I was discussing something with Guri on the other side of the yard, when one of the younger masons struck a poor blow and sent the hammer flying out of his hand, nearly striking a fellow novice. No one was hurt, but I was amused by the reaction. Master Azhguri, his finery packed away and replaced by a threadbare tunic and well-worn leather apron, slowly fetched the hammer for his student.
I couldn’t resist – I was wondering just what words of wisdom the stonesinger was passing on, so I cast a quick Long Ears spell to listen in. I figured they’d be speaking Karshak, but to my surprise they spoke Narasi (I learned later that they rarely use the speech outside of the Lodge or a Karshak homeland).

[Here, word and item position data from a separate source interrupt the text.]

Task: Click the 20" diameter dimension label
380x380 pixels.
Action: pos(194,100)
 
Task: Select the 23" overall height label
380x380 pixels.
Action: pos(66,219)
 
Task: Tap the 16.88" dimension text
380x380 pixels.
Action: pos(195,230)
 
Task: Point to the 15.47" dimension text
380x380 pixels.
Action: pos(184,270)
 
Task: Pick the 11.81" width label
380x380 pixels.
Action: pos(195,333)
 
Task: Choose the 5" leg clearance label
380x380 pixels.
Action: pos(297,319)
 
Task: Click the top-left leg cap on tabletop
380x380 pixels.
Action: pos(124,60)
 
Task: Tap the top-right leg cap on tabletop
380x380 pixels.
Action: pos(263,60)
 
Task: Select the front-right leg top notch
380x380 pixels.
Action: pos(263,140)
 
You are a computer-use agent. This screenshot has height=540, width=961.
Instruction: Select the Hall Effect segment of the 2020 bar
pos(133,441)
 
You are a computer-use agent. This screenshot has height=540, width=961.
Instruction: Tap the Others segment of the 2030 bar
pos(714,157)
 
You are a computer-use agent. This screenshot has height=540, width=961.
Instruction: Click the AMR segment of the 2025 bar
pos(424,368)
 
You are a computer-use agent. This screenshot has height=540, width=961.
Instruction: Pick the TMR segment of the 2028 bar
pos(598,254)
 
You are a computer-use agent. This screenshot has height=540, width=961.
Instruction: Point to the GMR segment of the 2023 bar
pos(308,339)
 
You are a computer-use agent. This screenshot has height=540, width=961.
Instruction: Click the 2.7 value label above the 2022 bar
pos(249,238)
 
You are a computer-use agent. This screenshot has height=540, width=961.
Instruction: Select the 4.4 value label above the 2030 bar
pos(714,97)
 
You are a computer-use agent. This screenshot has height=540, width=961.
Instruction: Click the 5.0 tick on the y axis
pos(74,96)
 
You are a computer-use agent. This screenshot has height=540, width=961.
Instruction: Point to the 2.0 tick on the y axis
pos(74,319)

“. . . the next time you want to slay one of your classmates, you gurvani-fingered idiot, do so in a proper duel,” Azhguri was lecturing. “But for the Lodge’s sake, don’t do it at lessons, and don’t do it in front of a respected master of the craft, but most importantly don’t do it in front of the fucking client,” he said, passing the hammer back to the sheepish apprentice. “That’s unprofessional and bad form under any circumstances. But in some cases it can be worse.”
He looked up and noticed my eyes on him. He broke into a big, beard-splitting grin and waved his thick-fingered hand at me. I smiled and waved back.
“Because if you screw up in front of a regular client, that reflects badly on the lodge. If you screw up in front of this client,” he said, shaking his head, still smiling and waving, unaware I was listening in, “well, you’ll never hear the end of it. Biggest phallus-headed flaming bloody arsehole of his whole short-lived miserable little race. We’ll be building a palace for pigs, and he’ll harp on every little detail and demand the moon and stars before we’re done. Drives the master bloody mad with his impetuous ways and his quick temper, he does. No, don’t cross the Spellmonger, lads,” he said, finally turning away from me. “You stick to the plans and build it the way he wants. The client is the client,” he stated.
“The client is the client,” they all repeated, by rote, their hammers flying in perfect unison.
“And he’s a bloody arsehole!” Master Azhguri affirmed with a last smile for me before returning to berating the apprentices.
I didn’t take it personally. In fact, I found I didn’t mind at all.